Wow, look at that pill box. No childproof safety features!
Tags: Anacin vintage ads, matchbook ads, New York World's Fair 1939 souvenirs, old matchbooks, vintage matchbook covers, vintage medical ads, World's Fair Perisphere, World's Fair Trylon
April 21, 2014 at 3:40 pm |
My father attended this fair as a boy and still has a souvenir, a handheld metal viewer that contains a film loop showing the architectural highlights of the fair, seen through a little eyepiece.
April 21, 2014 at 10:34 pm |
The Queens Museum, which is housed in the former New York City building of the ’64 Fair and is directly across from the still impossing Unisphere sculpture, has a large permanent exhibit on both NY Worlds Fairs and is also a great art museum. Easy to get there by subway on the 7. exiting at the Mets-Willets Point stop.

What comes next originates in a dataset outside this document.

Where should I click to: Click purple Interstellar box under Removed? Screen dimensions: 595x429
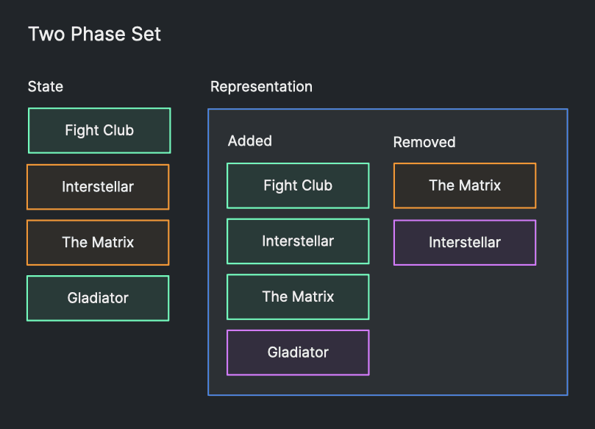[465, 243]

April 22, 2014 at 8:49 pm |
Reblogged this on The Quotidian Hudson and commented:
A visit back to the 1939 World’s Fair, courtesy of the always useful and fun Ephemeral New York.
June 20, 2016 at 7:34 am |
[…] a lot of nostalgia for New York World’s Fair of 1939-1940—an ode to progress and optimism that helped distract the city from the Depression […]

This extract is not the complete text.